## Document extract

# Heating system



## Rpd2978 (Sep 14, 2014)

Does the battery have to be good for heating system to work if plugged into 30amp outlet shouldn't the inverter or converter make it work if that's working I bought a new battery then it worked I have a 2012 Jayco white hawk


----------



## C Nash (Sep 14, 2014)

have you checked to see if the converter is working?


----------



## Rpd2978 (Sep 14, 2014)

No I did not its still under warranty but I brought it in last year for the same thing and they said the battery needed to be charged  I had three lights on the battery indicator out of three it's at the shop now but I was just curious if anyone new if you needed a good battery if your plugged into electric


----------



## Rpd2978 (Sep 14, 2014)

Sorry I didn't finish good battery for heater to run the igniter didn't click and there was no fan


----------



## LEN (Sep 14, 2014)

Short answer is yes needs good battery or 12 volt power. But even a weak battery and hooked to 30 amp with the inverted working the furnace should fire up and fan should run. The fan should run any time the furnace is called for even with low batterty but the ignitor may not run untill the fan runs fairly fast.

LEN


----------



## Rpd2978 (Sep 14, 2014)

Thank you for the answer


----------

## Recorded data
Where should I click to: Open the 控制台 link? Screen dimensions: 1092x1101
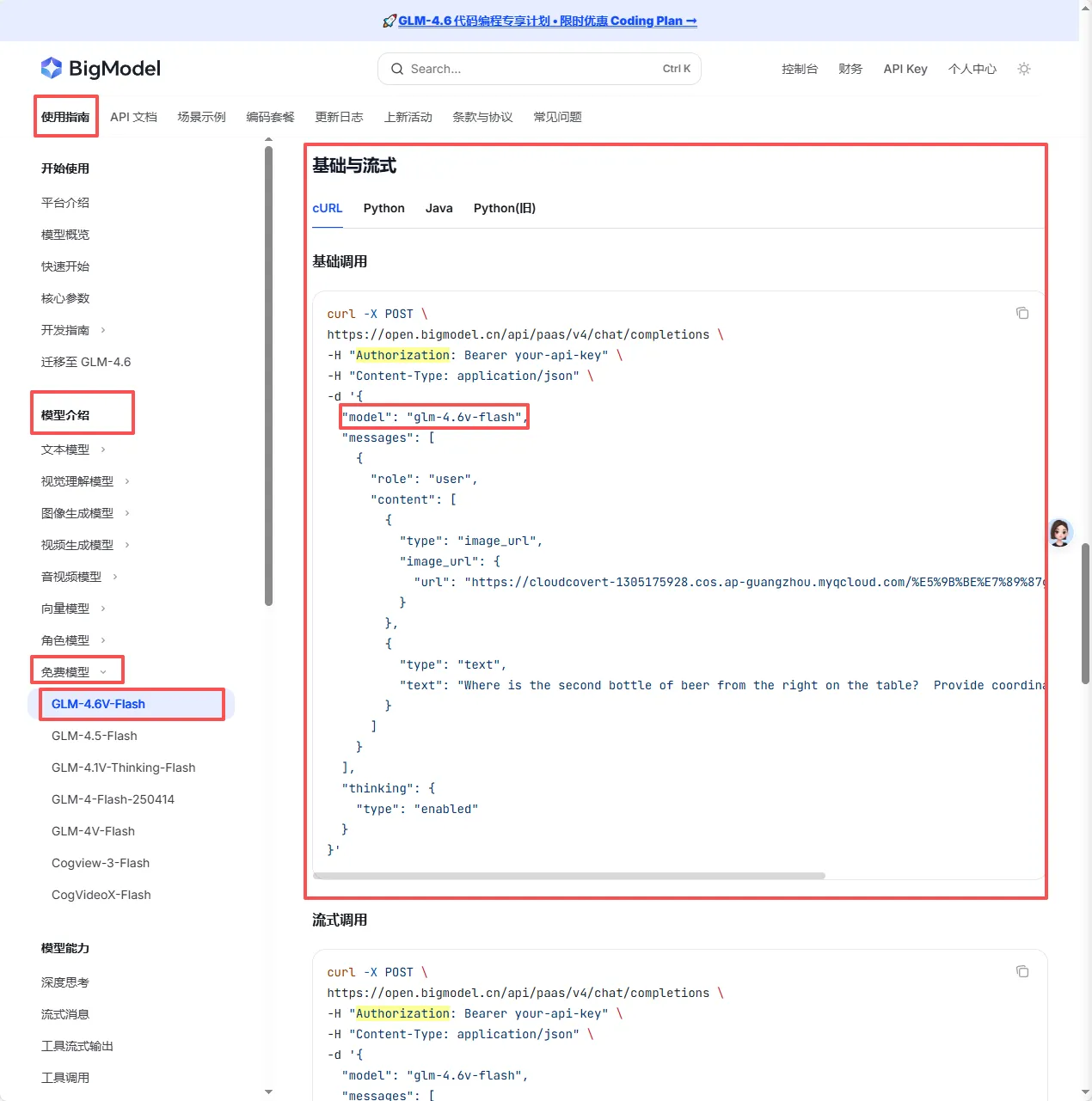coord(800,69)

## Direction 1
Reproduce the part of the heating system thread from "Does the battery" up to and including "Nash (Sep 14, 2014)".
## Direction 2
Decide whether each statement agrees with the heating system thread, answering yes or no and quoting the words that settle it. (a) The person asking about the heater owns a 2012 Jayco White Hawk. (b) LEN says the fan won't run unless the battery is strong. (c) The person asking about the heater had checked whether the converter was working.
The material shown after the heating system thread was taken from a different source.

## Worked solution 1
Does the battery have to be good for heating system to work if plugged into 30amp outlet shouldn't the inverter or converter make it work if that's working I bought a new battery then it worked I have a 2012 Jayco white hawk


----------



## C Nash (Sep 14, 2014)

## Worked solution 2
(a) Yes: "I have a 2012 Jayco white hawk"
(b) No: "The fan should run any time the furnace is called for even with low batterty"
(c) No: "No I did not"